If your company is a covered entity or a business associate, you face unique challenges when workforce members ask or are required to work from home. Hopefully, your company’s HIPAA Security Policies and Procedures address the use of portable devices, whether they are owned by the employer or by the employee, and your HIPAA security risk assessment should take into account any location in which electronic protected health information (PHI) might be created, received, maintained or transmitted. Still, it’s important to remind employees of their obligations with respect to HIPAA compliance and to make sure PHI is protected when used or disclosed outside of the office, particularly when Coronavirus concerns result in changes to the way in which information is typically accessed or communicated.
Here are a few HIPAA privacy and security basics to keep in mind if employees will be handling PHI while working from home.
A is for Access: Check that home devices have access controls, such as automatic logoff. Implement technical policies and procedures that grant access rights to specified workforce members, and that limit access to only those systems and software programs that have been approved by the company. See HHS FAQ on this topic here.
B is for Breach: Remind employees to avoid breach scenarios that are more likely to occur when working off-site, such as preventing family members or guests from viewing or overhearing PHI, not using public or unsecured networks to access or communicate PHI, and being aware of where copies of PHI are made and stored, whether paper or electronic.
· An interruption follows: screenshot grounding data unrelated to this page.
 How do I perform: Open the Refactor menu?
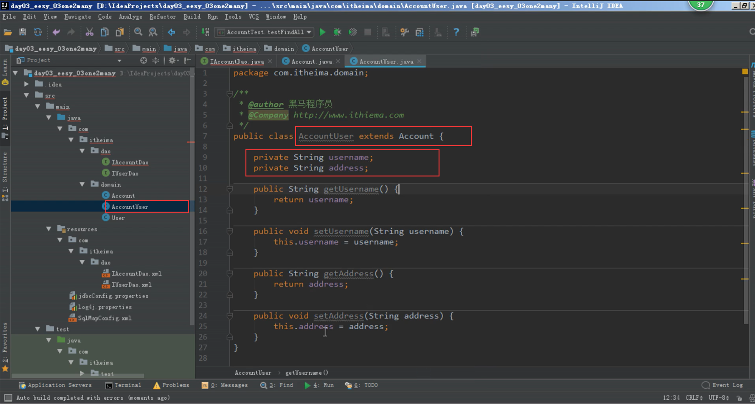pos(162,17)
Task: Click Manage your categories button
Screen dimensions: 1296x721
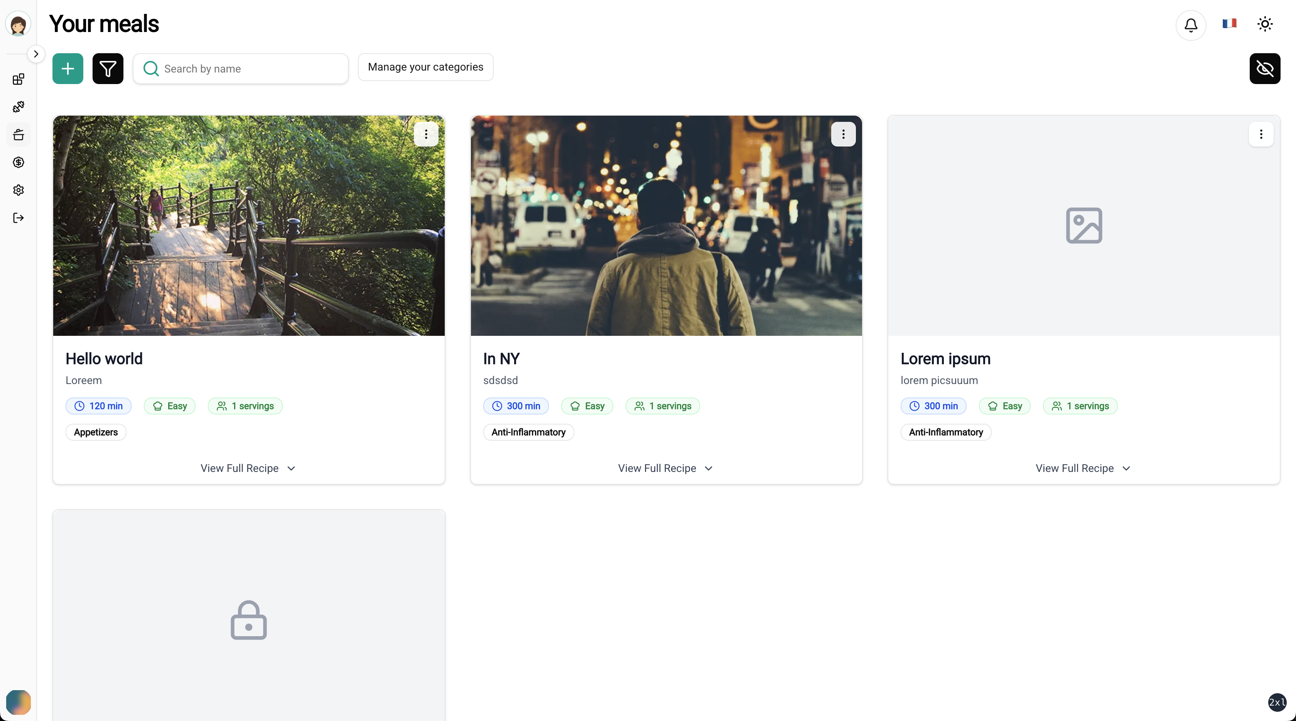Action: point(425,67)
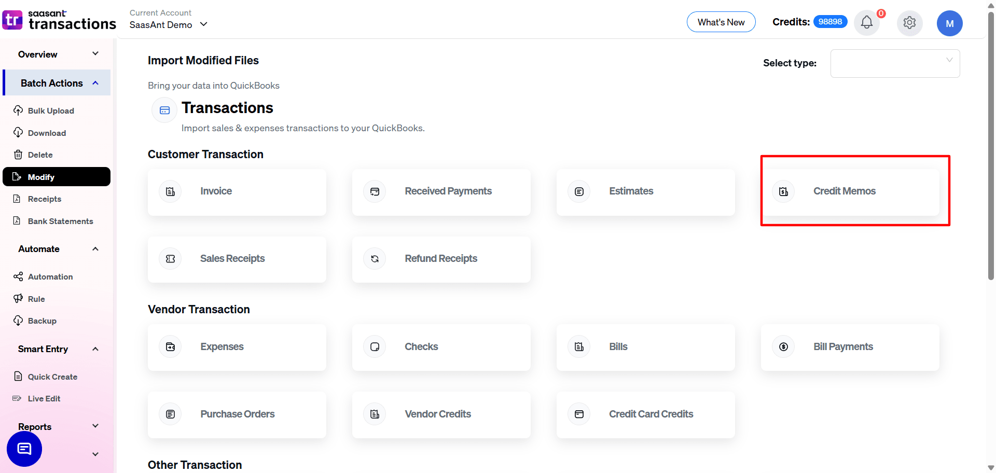Click the Bulk Upload icon in sidebar
Viewport: 996px width, 473px height.
pyautogui.click(x=18, y=110)
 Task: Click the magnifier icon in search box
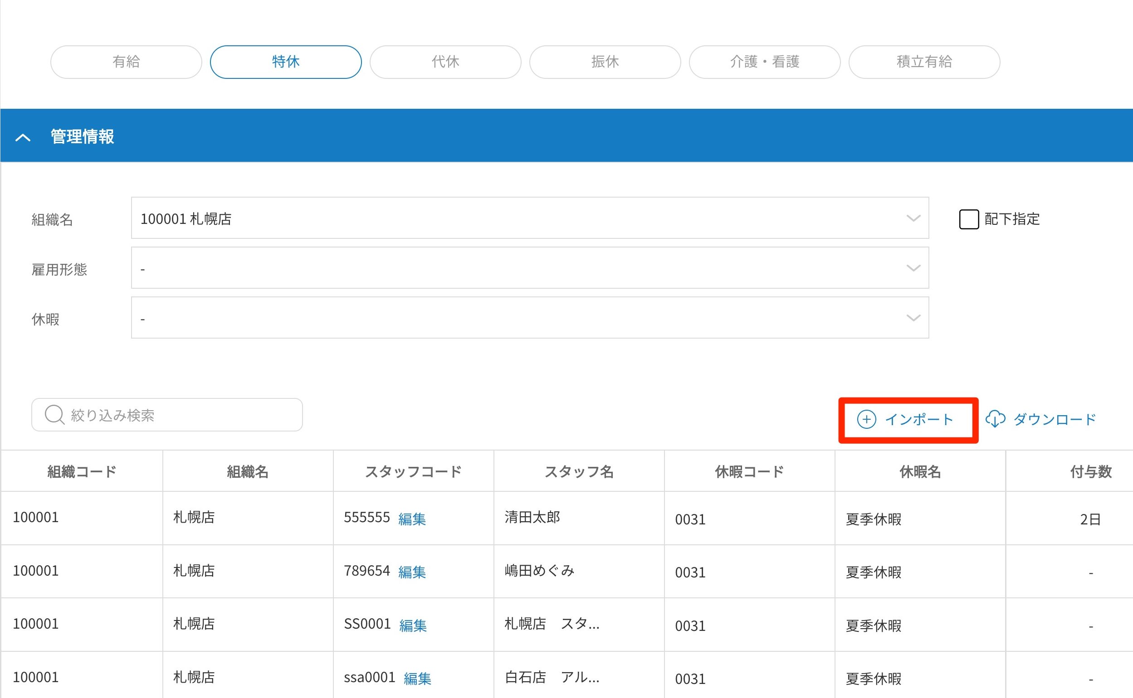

Implement a policy and procedure for employees to return paper and electronic files to the employer’s office or system and destroy copies that could end up in home trashcans or on personal devices.
C is for (secure) Connection: Check that employees have access to a secure network connection. The HIPAA Security Rule requires that you document establishment of all safeguards (technical, physical, and administrative) needed to protect information exchanged in a network. Check the HIPAA Security Rule on transmission security, and document how you have addressed integrity controls and encryption. See HHS FAQs on this topic here and here.